The technical implementation of this vulnerability stems from inadequate input validation and output sanitization mechanisms within Adobe Commerce's data handling processes. Specifically, the application fails to properly encode or escape user-supplied content before rendering it in web pages, creating conditions where attacker-controlled javascript can be seamlessly integrated into form fields and subsequently executed. This stored nature means that the malicious payload persists across multiple user sessions and page views until manually removed by administrators, fundamentally differentiating it from reflected XSS vulnerabilities that require specific user interactions to trigger.
From an operational impact perspective, this vulnerability enables sophisticated attack scenarios including session hijacking, credential theft, data exfiltration, and privilege escalation within the affected commerce platform. The high-privileged attacker profile suggests that threat actors could leverage compromised administrative accounts or elevated permissions to inject scripts that compromise entire user sessions. Attackers might exploit this weakness to steal customer data, manipulate order processing, access sensitive backend systems, or redirect users to malicious domains for phishing campaigns. The scope change indicates potential expansion beyond initial attack vectors, possibly affecting additional components within the Adobe Commerce ecosystem.
Organizations should implement comprehensive mitigation strategies including immediate patching of affected Adobe Commerce versions, deployment of web application firewalls with XSS detection capabilities, and implementation of robust input validation controls.
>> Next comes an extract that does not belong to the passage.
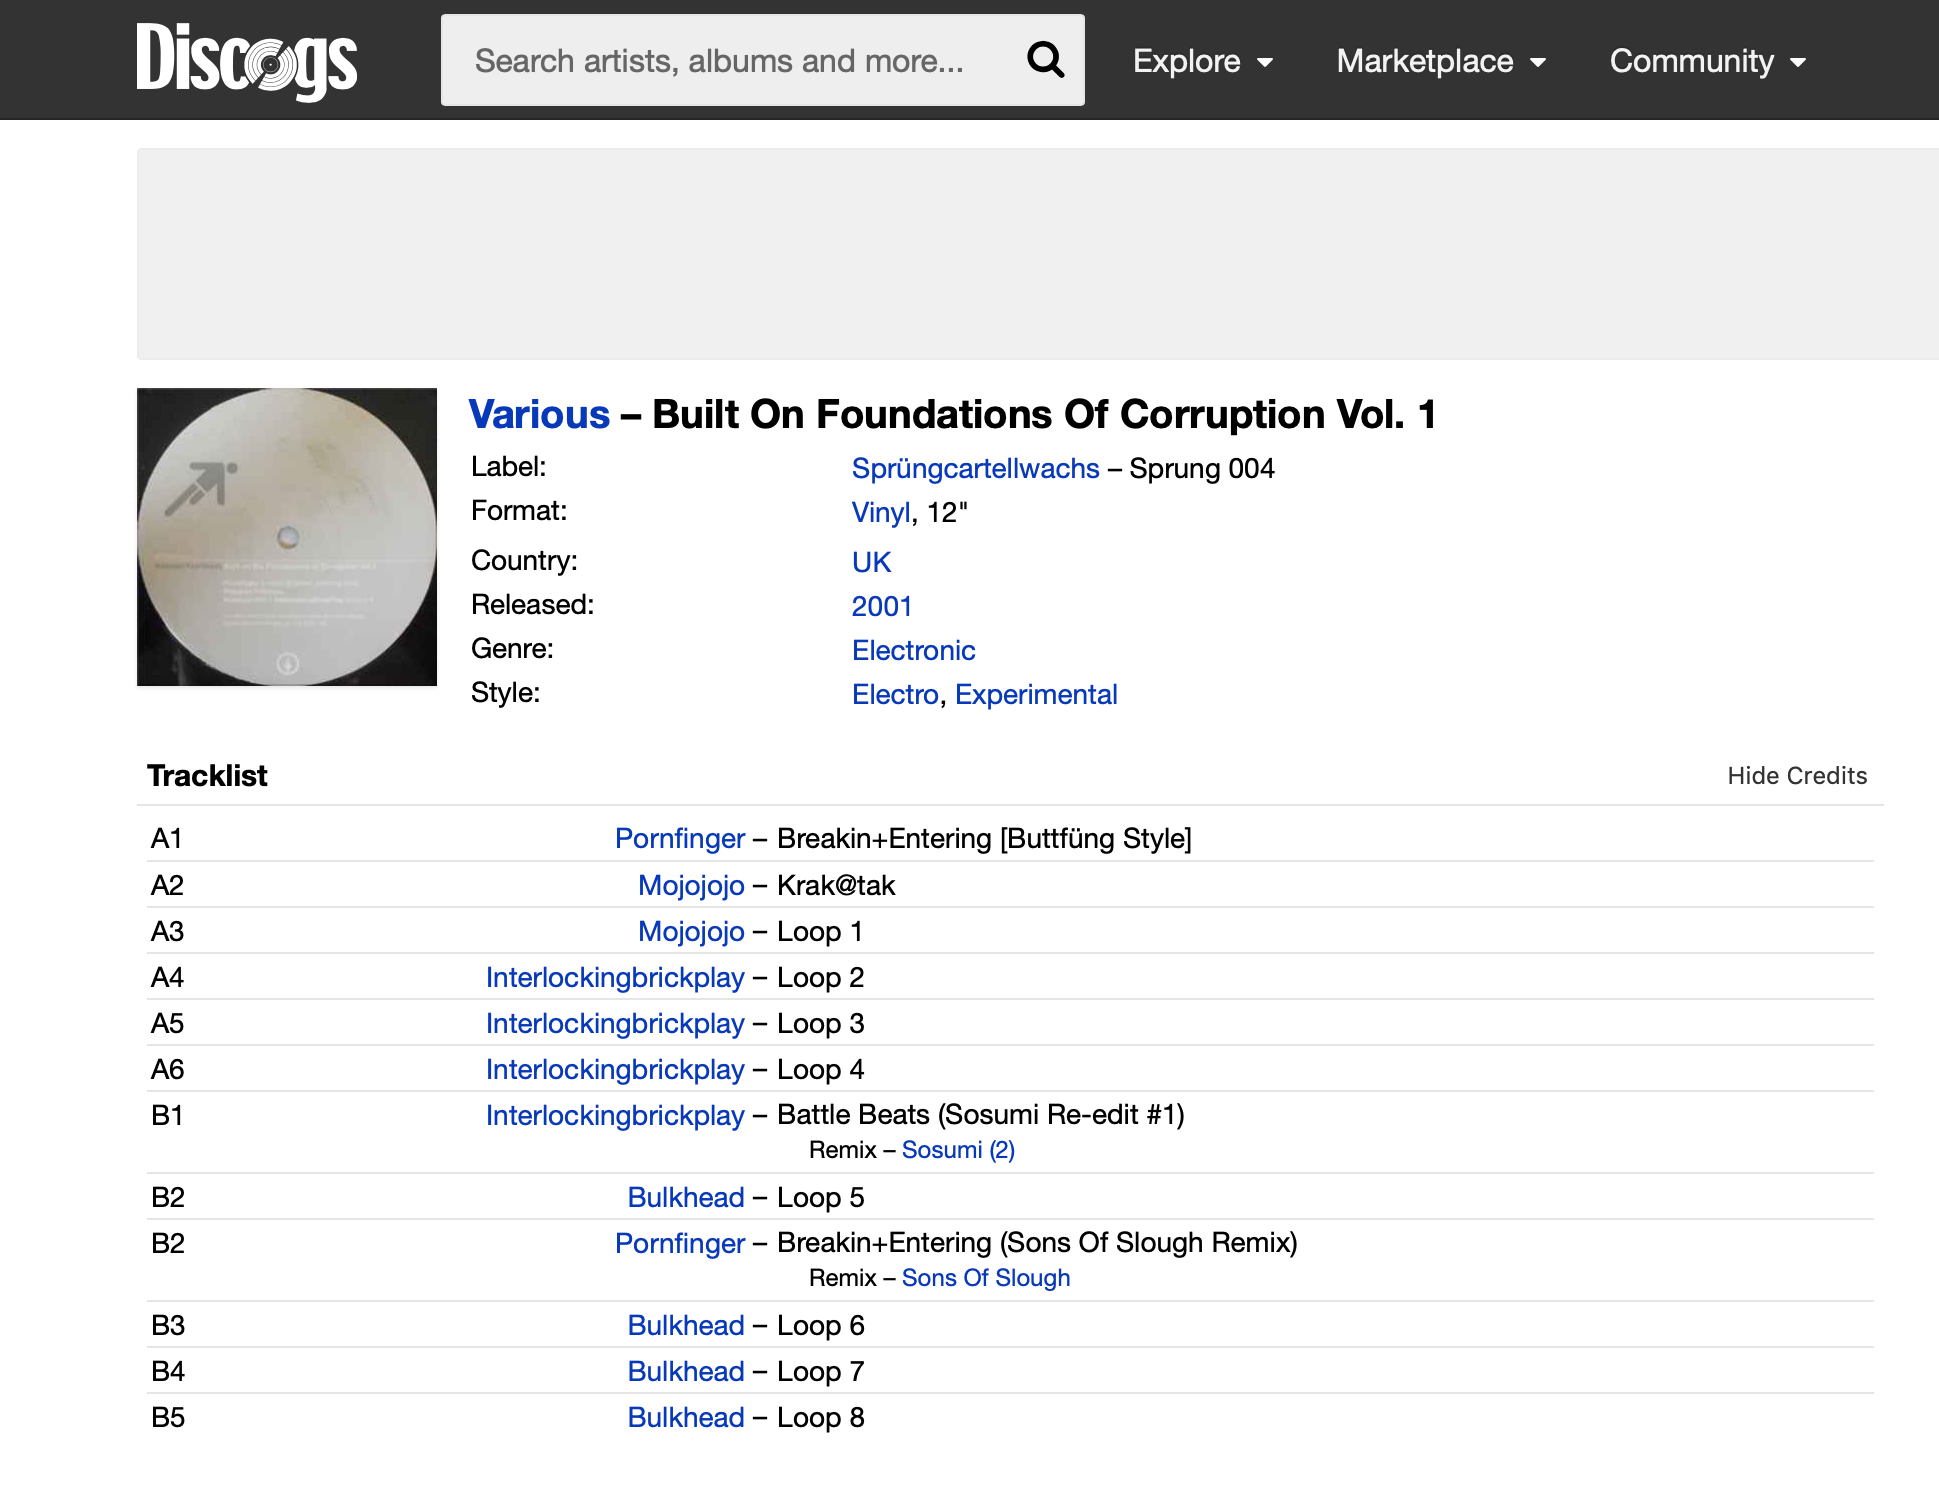Click Sosumi (2) remix credit link
Image resolution: width=1939 pixels, height=1485 pixels.
click(958, 1150)
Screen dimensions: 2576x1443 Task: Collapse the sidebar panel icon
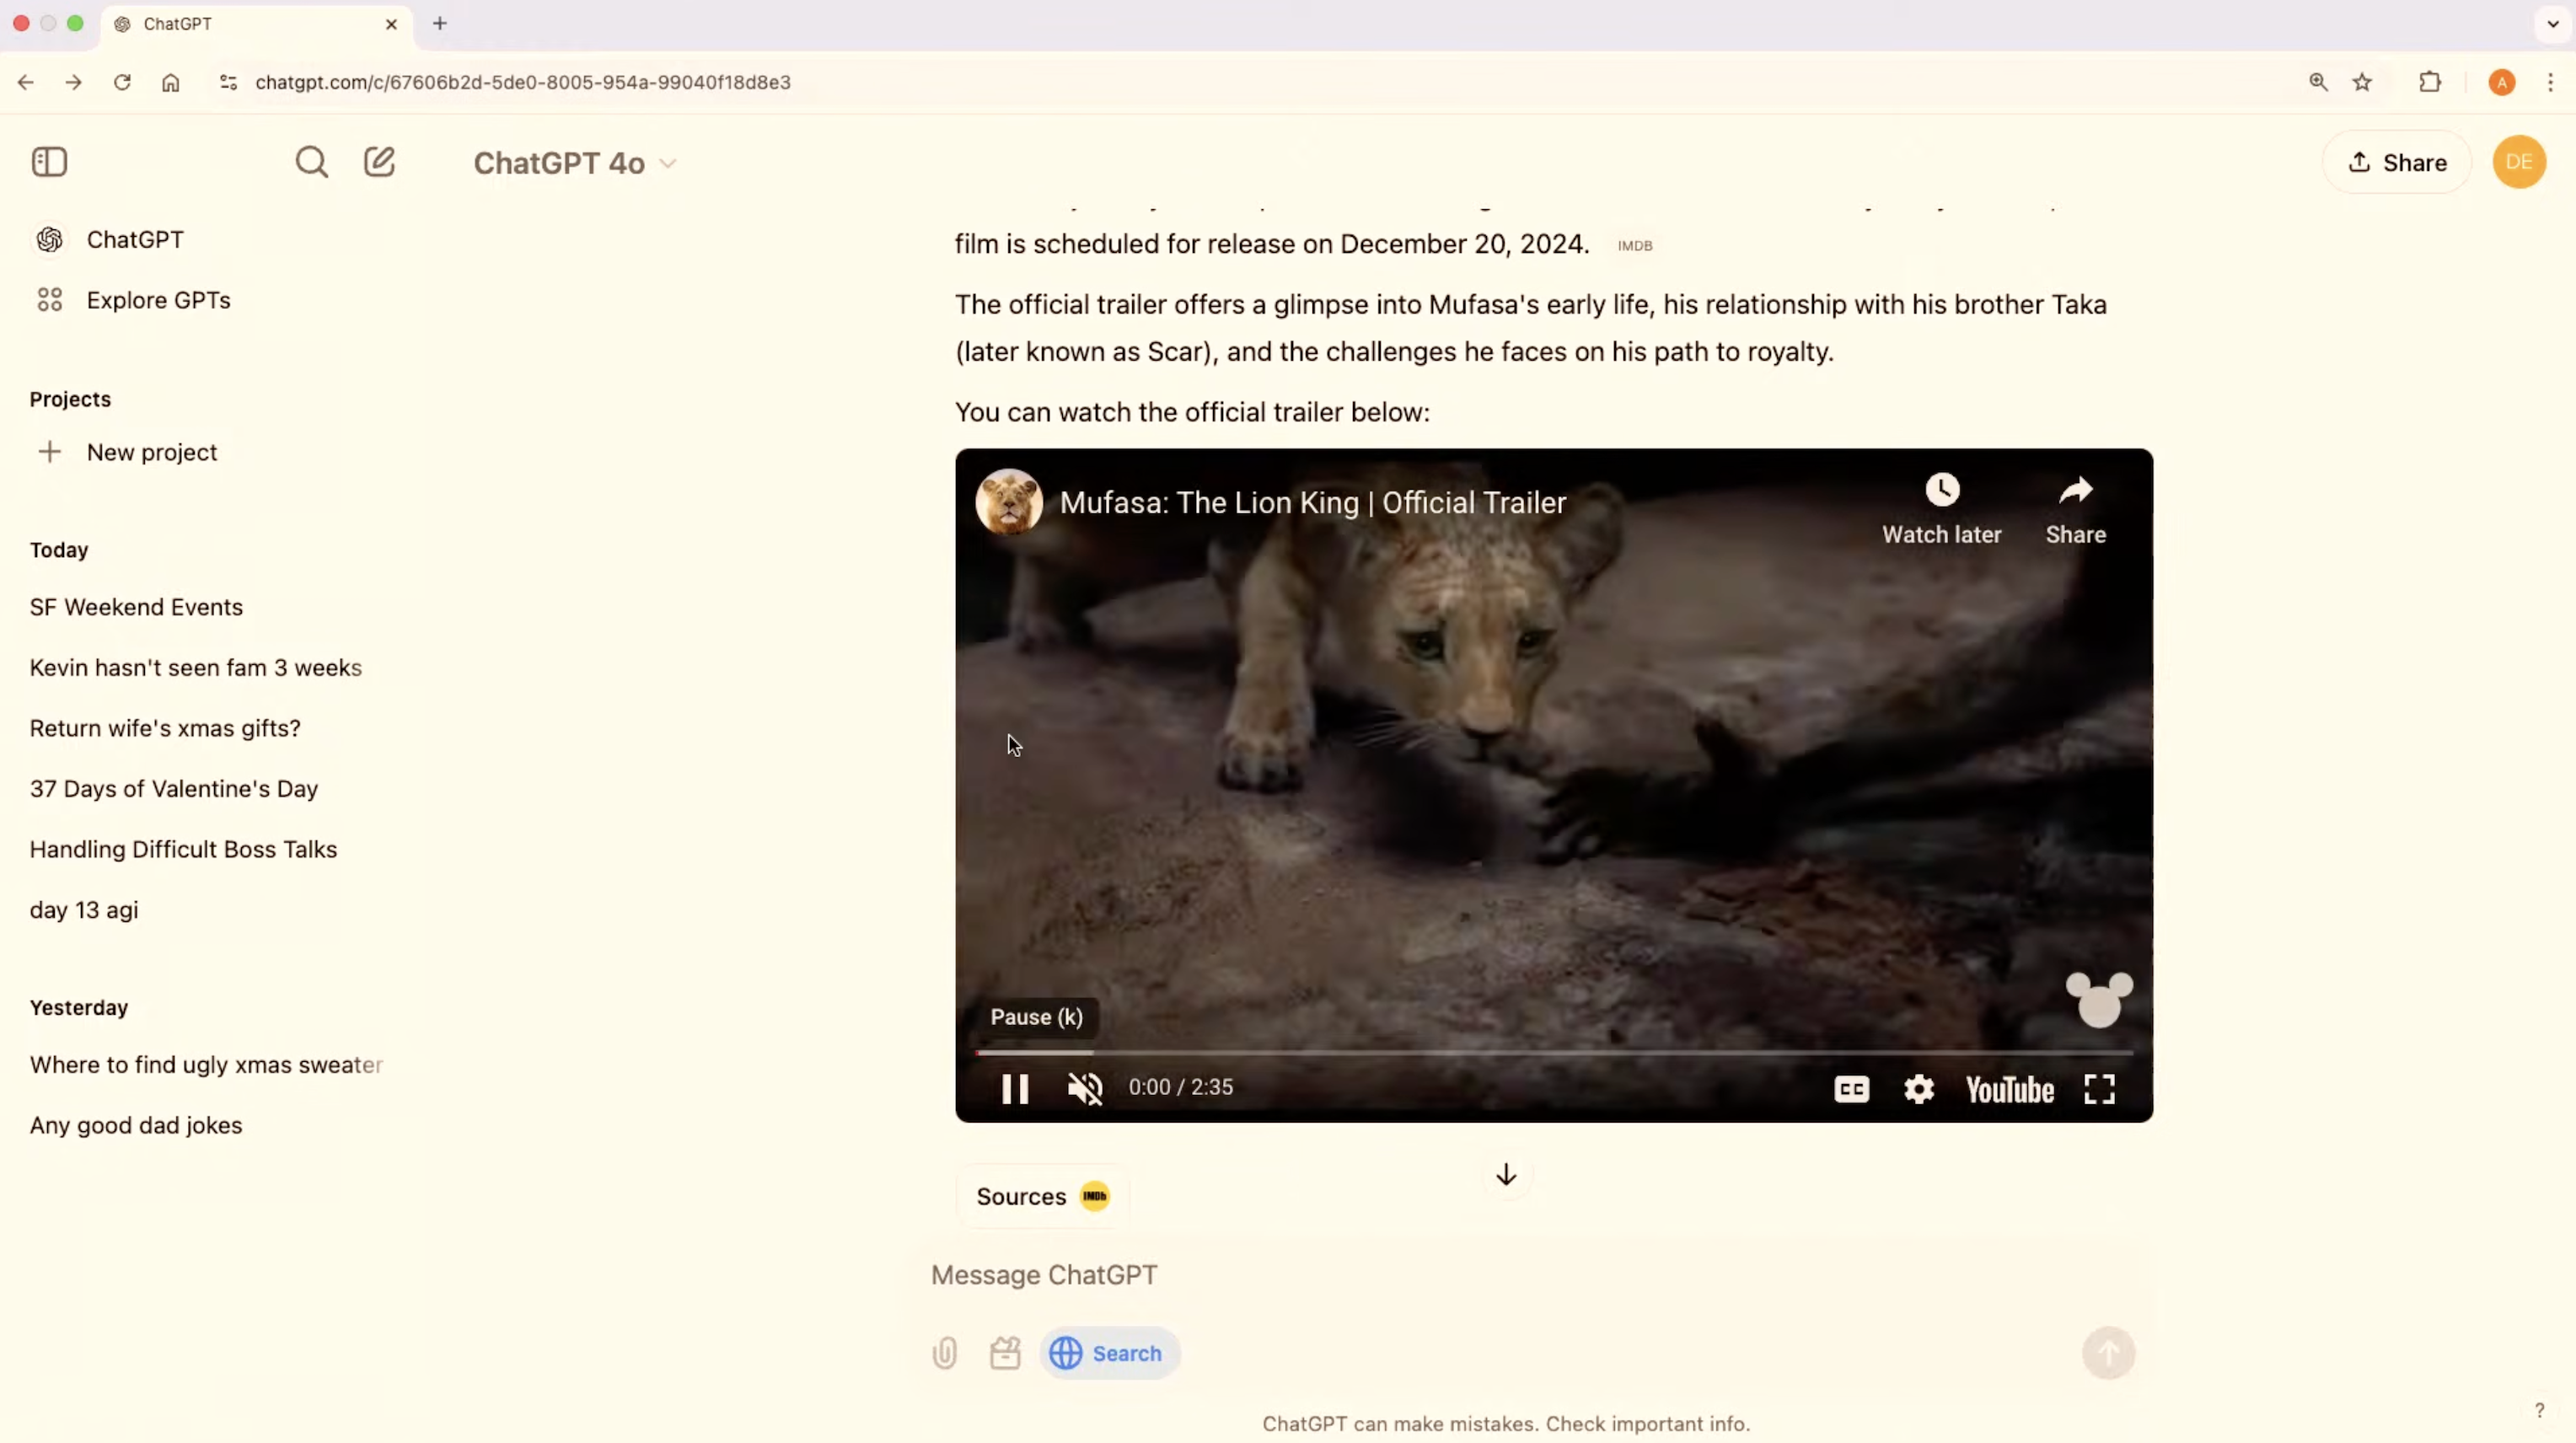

The vulnerability aligns with CWE-79 (Cross-site Scripting) and maps to ATT&CK techniques such as T1566.001 (Phishing) and T1071.001 (Application Layer Protocol: Web Protocols). Additional protective measures include enforcing strict content security policies, implementing proper output encoding for all user-generated content, conducting regular security code reviews, and establishing monitoring procedures to detect anomalous script injection attempts within application forms and data entry points.